More detailed discussion found in several areas of the audit says [with my added comments in brackets]:

The school council’s policy, program, and resource discussions are sometimes focused on academic performance. [Only sometimes]
The council’s minutes sometimes reflect an attention to data but do not reveal a consistent vision for school transformation and the resulting increase in student services and student success.
• Monthly meetings do not indicate a consistent focus on gaps and gains in student achievement and a systemic plan of intervention for at-risk students.
• The school council policy addresses the social and personal transition between schools (e.g., elementary to middle, middle to high), but regular or systematic discussions among and between schools to ensure the proper sequence of standards across all levels and to eliminate gaps and overlaps in the curriculum are not addressed in the policy nor are these discussions being initiated and facilitated by the district.
• The council submits plans to district leadership for review. These plans are primarily developed by the principal.
[Like SBDMs or not, their efforts are supposed to be collaborative among all members, not just the principal]
Most teachers are unable to use technology as an instructional approach because either the technology does not work or the principal and school council have not ensured that adequate technology is available (e.g., smart boards, Classroom Performance Systems) to have a meaningful impact on instruction. Many of the computers in the labs do not function, and the bulbs in some projectors have not been replaced, rendering projectors useless. [With such widespread outages, as overall management agency in the school, the SBDM should have taken notice, but apparently didn’t]

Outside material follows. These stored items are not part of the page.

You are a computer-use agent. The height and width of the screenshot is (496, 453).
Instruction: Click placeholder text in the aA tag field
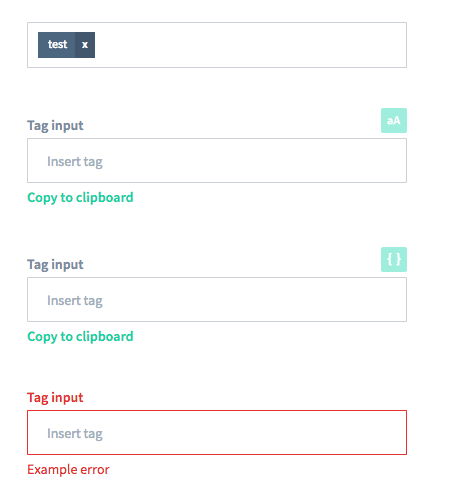click(75, 162)
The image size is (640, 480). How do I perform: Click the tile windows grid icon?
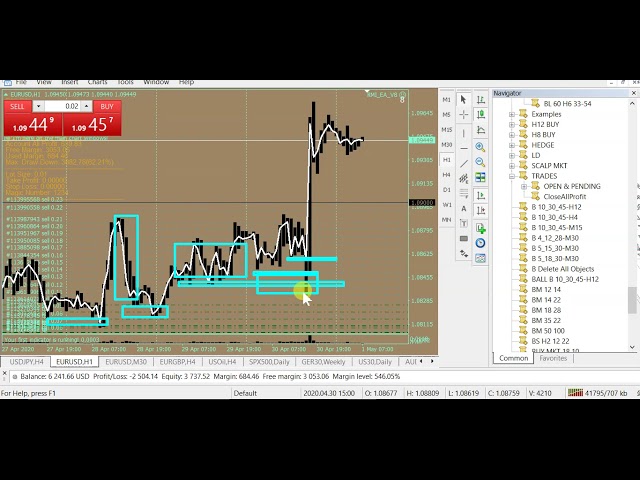[481, 177]
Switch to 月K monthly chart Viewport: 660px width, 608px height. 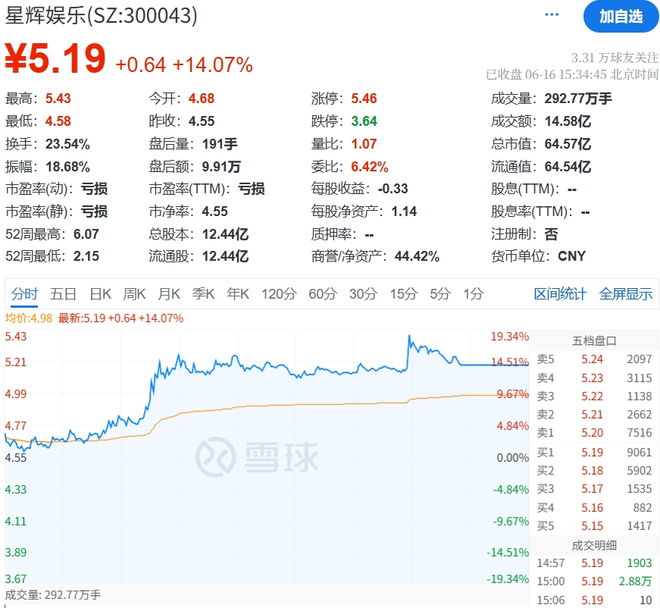point(169,293)
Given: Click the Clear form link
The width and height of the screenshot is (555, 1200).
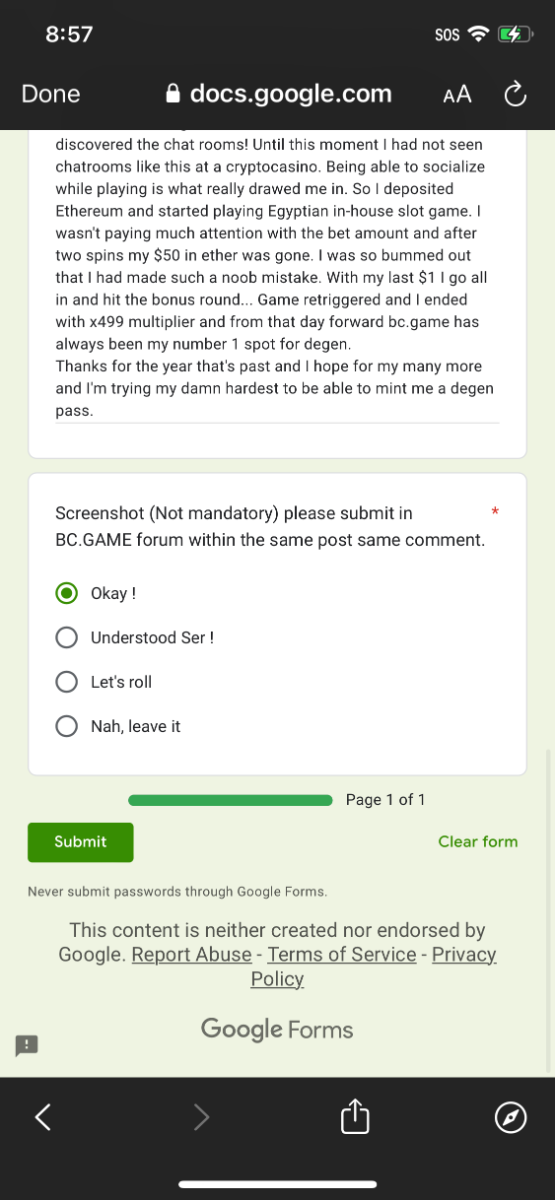Looking at the screenshot, I should pyautogui.click(x=478, y=841).
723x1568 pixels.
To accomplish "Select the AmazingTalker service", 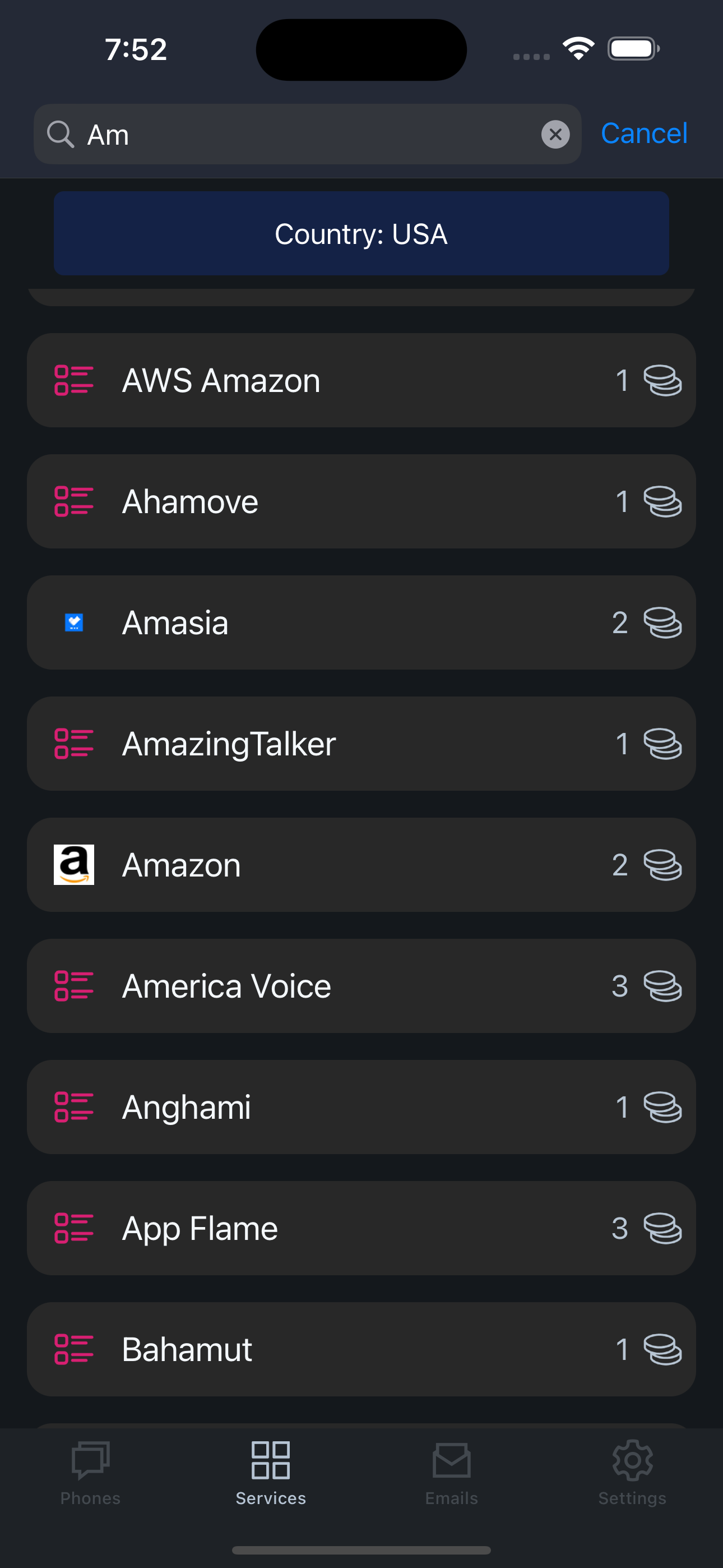I will point(361,743).
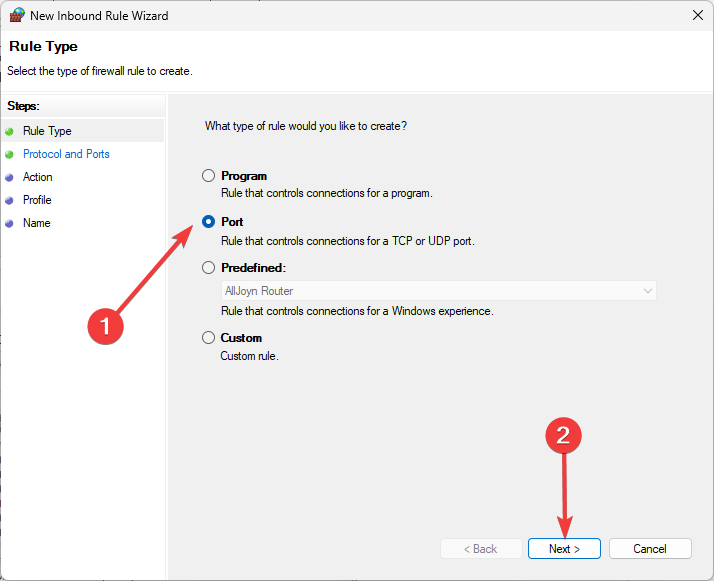Screen dimensions: 714x581
Task: Select the Program rule type option
Action: click(x=209, y=176)
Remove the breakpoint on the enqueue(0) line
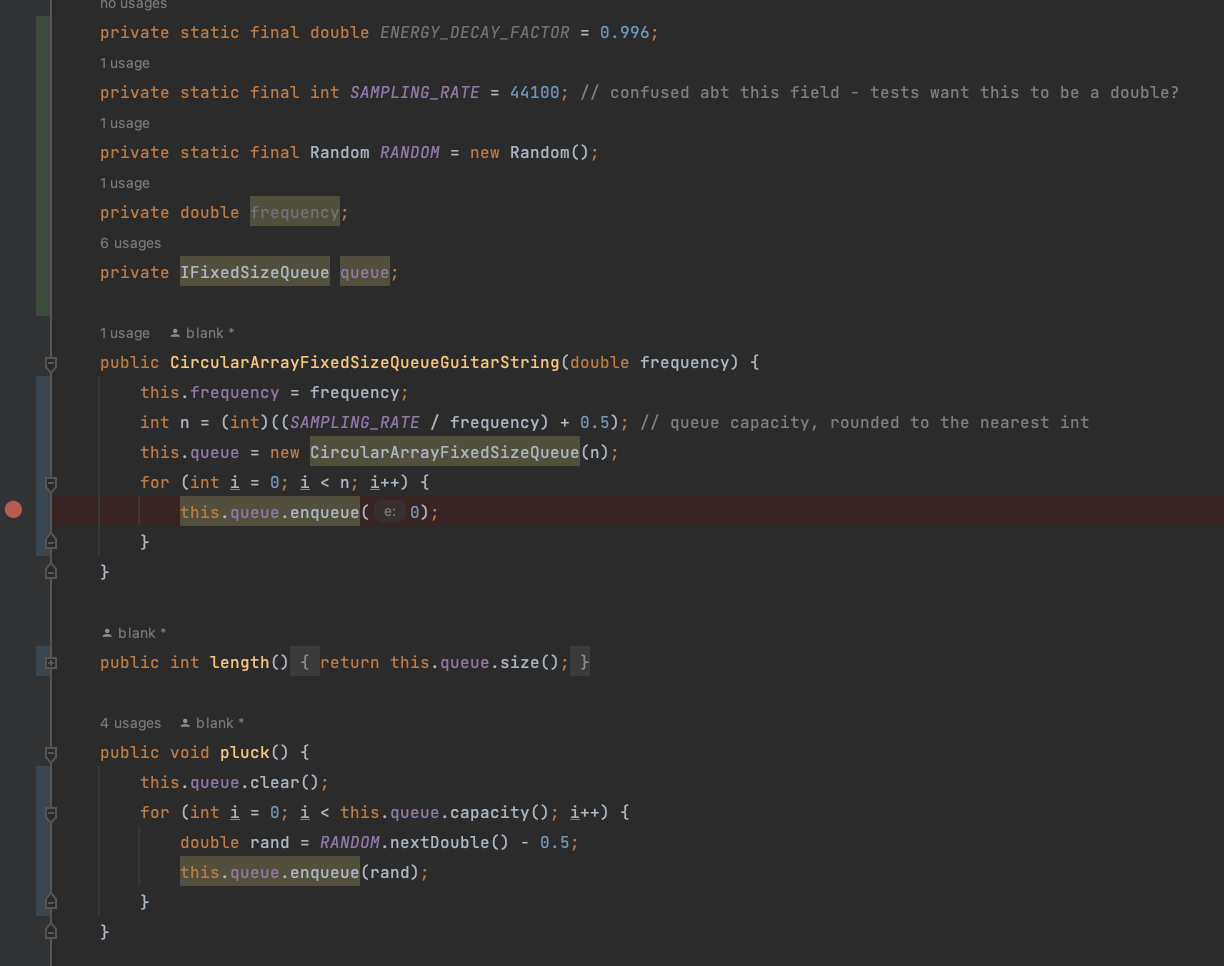The width and height of the screenshot is (1224, 966). pos(13,510)
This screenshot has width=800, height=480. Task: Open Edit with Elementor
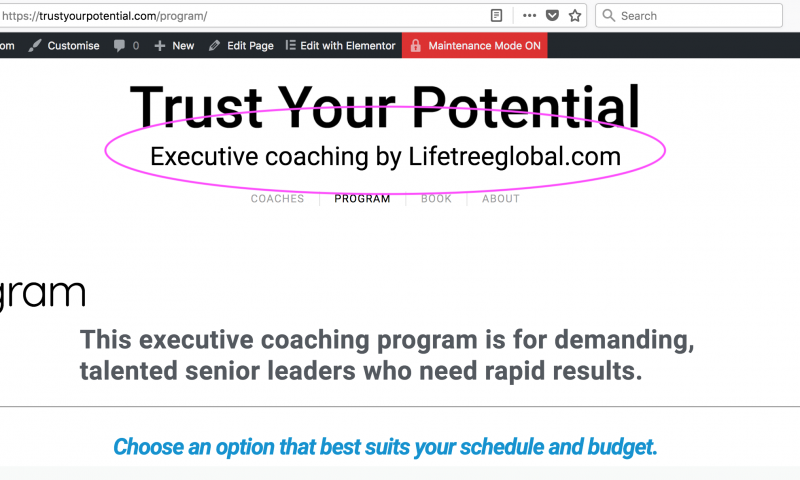(340, 45)
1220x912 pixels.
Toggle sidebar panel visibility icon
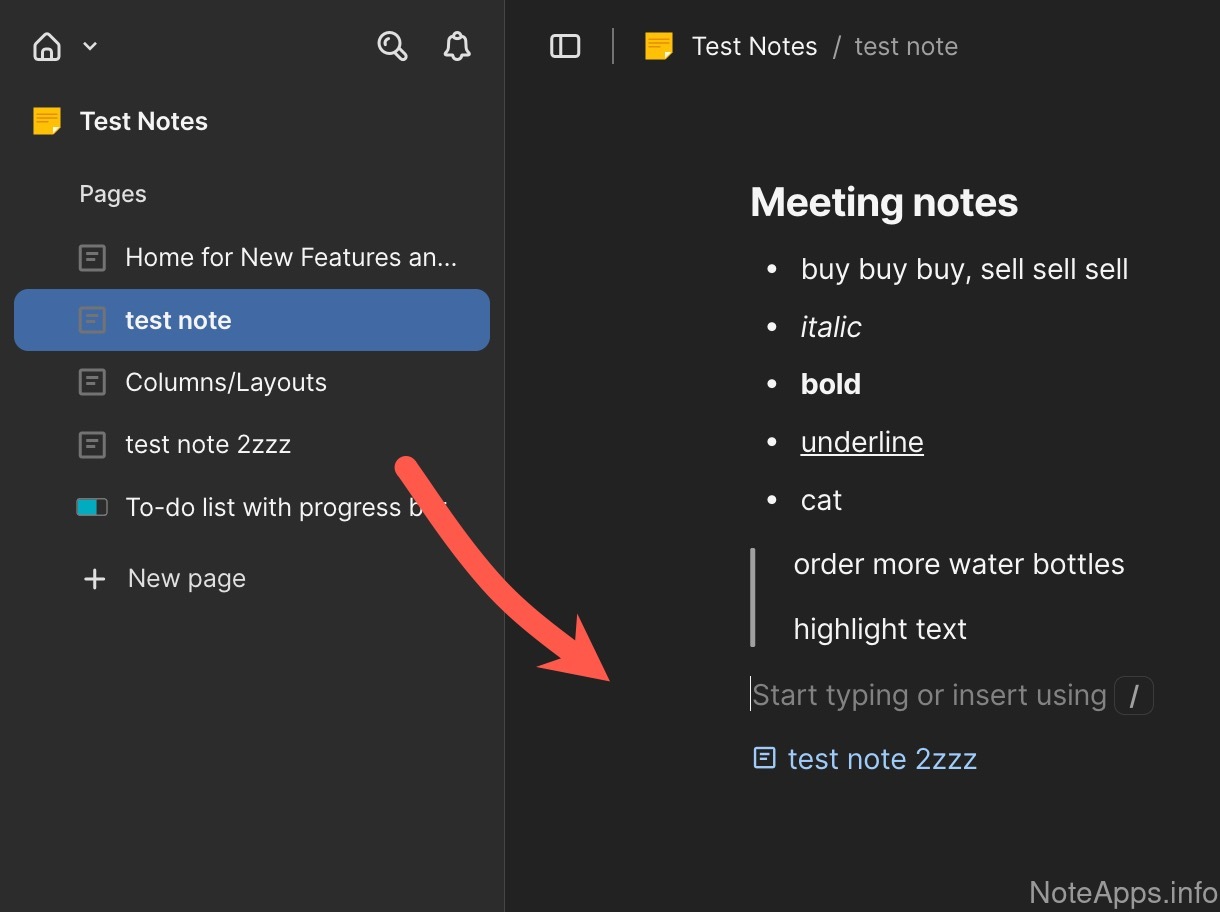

This is just a partial listing of audit findings.

Perhaps the most compelling findings are in the first four bullets, which relate to performance of students. Certainly, these findings are not consistent with top-level performance.

So, to reiterate, here’s my first point: What is Jefferson County looking at in their SBDM evaluations? Whatever that is, it isn’t looking at the most important “stuff,” which is what the Kentucky Department of Education says kids need.

I have another point.

During the state board’s discussions, several members noted that not one person from the Robert Frost Middle School took the time to come to the meeting. While such attendance wasn’t mandatory, if you were an educator involved in an action that was going to take power away from your school and you had filed an appeal, don’t you think you’d have sent at least one representative to the board meeting?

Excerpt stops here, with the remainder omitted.